“Misal kapal melaut sebulan diperkirakan dapat 500 ton tapi mendaratkan cuma 100 ton ini perlu dicurigai.”
Narsum.id | Jakarta – Kementerian Kelautan dan Perikanan (KKP) menegaskan, tidak ada kapal cantrang yang beraktivitas menangkap ikan di Laut Aru. Cantrang dilarang untuk beroperasi di seluruh Wilayah Pengelolaan Perikanan Negara Republik Indonesia (WPPNRI) sebab merusak dan tidak ramah lingkungan.
Menurut Direktur Jenderal Perikanan Tangkap Muhammad Zaini, jumlah kapal perikanan aktif yang melaut di WPPNRI 718 mencapai 1.399 unit. Mayoritas jenis alat tangkap yang digunakan seperti jaring insang hanyut, pancing cumi, pukat cincin (purse seine) dan rawai dasar.
“Saya jamin tidak ada kapal cantrang yang melaut di sana. Ini sudah tidak lagi digunakan, kalaupun ada, mereka rugi apabila melaut di WPPNRI 718 dan pasti akan ditangkap aparat yang berwenang,” ucap Zaini dalam pertemuan dengan Ikatan Mahasiswa Jargaria Aru (18/07/2022).
Sementara terkait anggapan kebijakan penangkapan ikan terukur merugikan masyarakat Maluku, Zaini mengungkapkan bahwa nelayan lokal akan diprioritaskan untuk memanfaatkan kuota penangkapan. Adapun Potensi sumber daya ikan di WPPNRI 718 mencapai 2,6 juta ton, sementara jumlah tangkapan ikan yang diperbolehkan sebesar 2,1 juta ton.
“Kalau potensi ini dimanfaatkan setengahnya saja, pelabuhan perikanan di sana dapat sekitar 300-400 ribu ton per tahun, dimana ikan yang dapat didaratkan 1.000 ton per hari dengan estimasi perputaran uangnya mencapai 60 miliar rupiah,” sebutnya.
Menurut perkiraan Zaini, penangkapan ikan terukur akan menyerap 70.000 tebaga kerja lokal baik itu untuk menjadi menjadi awak kapal perikanan ataupun pekerja di kawasan pelabuhan perikanan.
Di sisi lain, tiap kapal, yang memiliki izin saat ini mendapatkan tiga pelabuhan pangkalan untuk mendaratkan ikan. Tetapi nanti hanya akan diberikan satu pelabuhan pangkalan sehingga dapat mendongkrak perekonomian setempat.

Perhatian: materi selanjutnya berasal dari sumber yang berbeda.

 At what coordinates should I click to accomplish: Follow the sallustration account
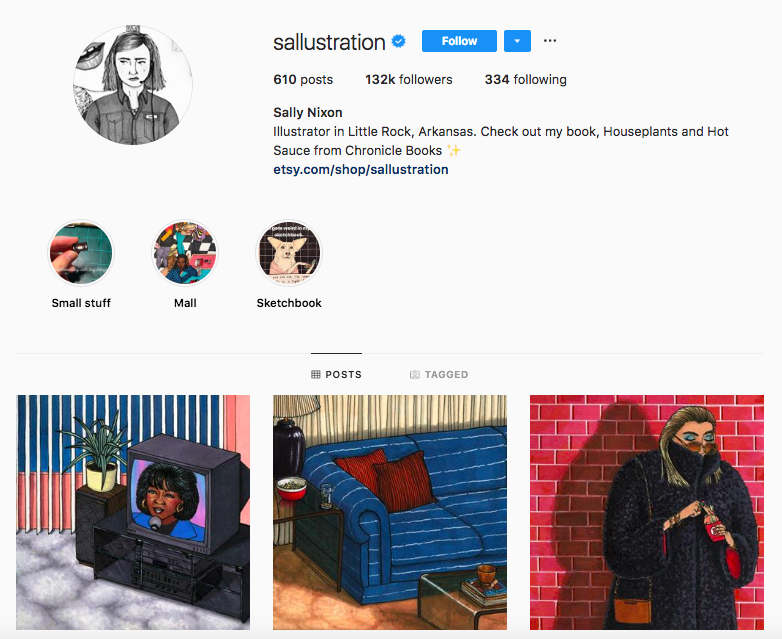pos(459,41)
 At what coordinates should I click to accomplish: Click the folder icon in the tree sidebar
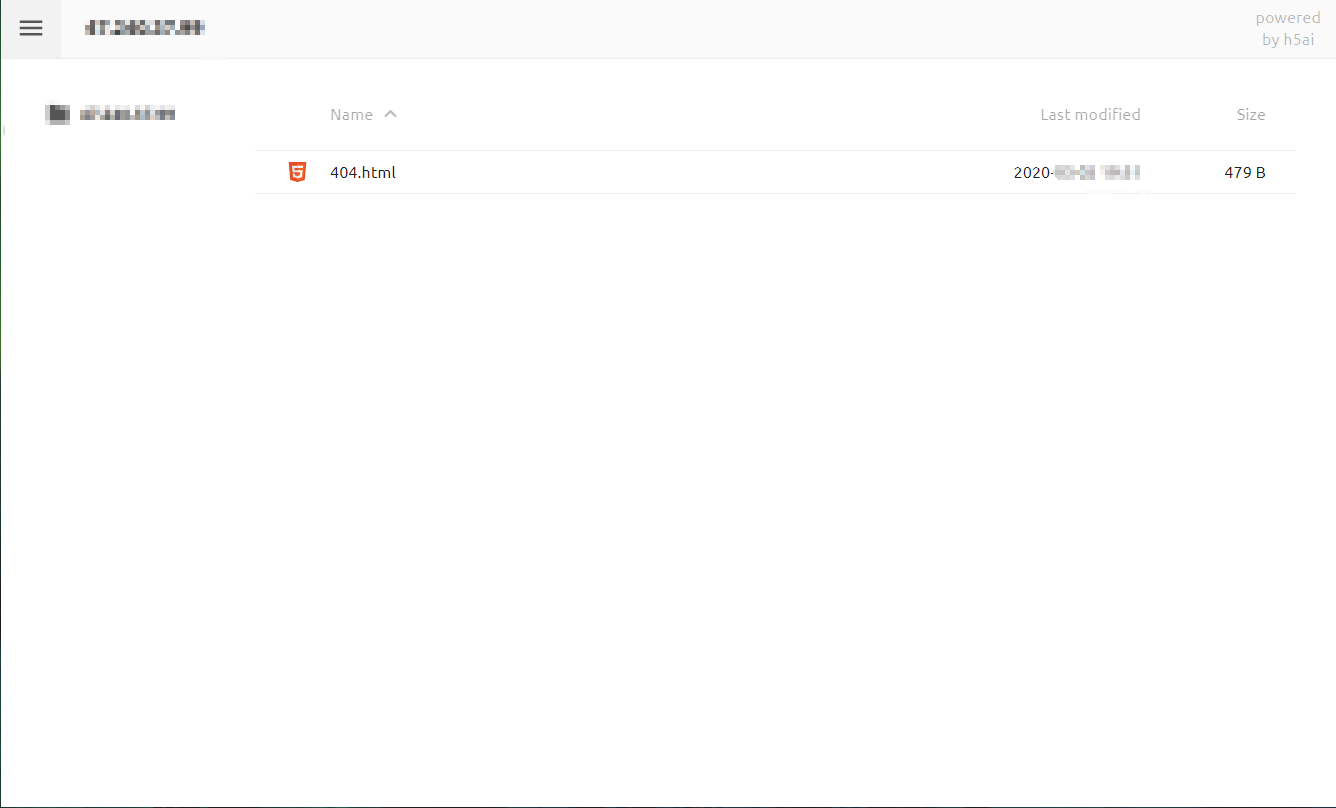pos(58,114)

“Kalau kapal tidak singgah di pelabuhan pangkalan berarti menyimpang. Misal kapal melaut sebulan diperkirakan dapat 500 ton tapi mendaratkan cuma 100 ton ini perlu dicurigai,” tegasnya.

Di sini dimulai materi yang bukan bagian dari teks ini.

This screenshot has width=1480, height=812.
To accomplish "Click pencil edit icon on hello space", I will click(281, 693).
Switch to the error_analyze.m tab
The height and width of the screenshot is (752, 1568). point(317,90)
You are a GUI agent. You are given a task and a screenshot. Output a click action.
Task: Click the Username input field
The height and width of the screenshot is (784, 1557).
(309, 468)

Sedangkan soal pengawasan kapal perikanan dilakukan bersinergi dengan Direktorat Jenderal Pengawasan Sumber Daya Kelautan dan Perikanan. Menggunakan teknologi satelit untuk memantau aktivitas kapal perikanan dengan Vessel Monitoring System (VMS) secara real time.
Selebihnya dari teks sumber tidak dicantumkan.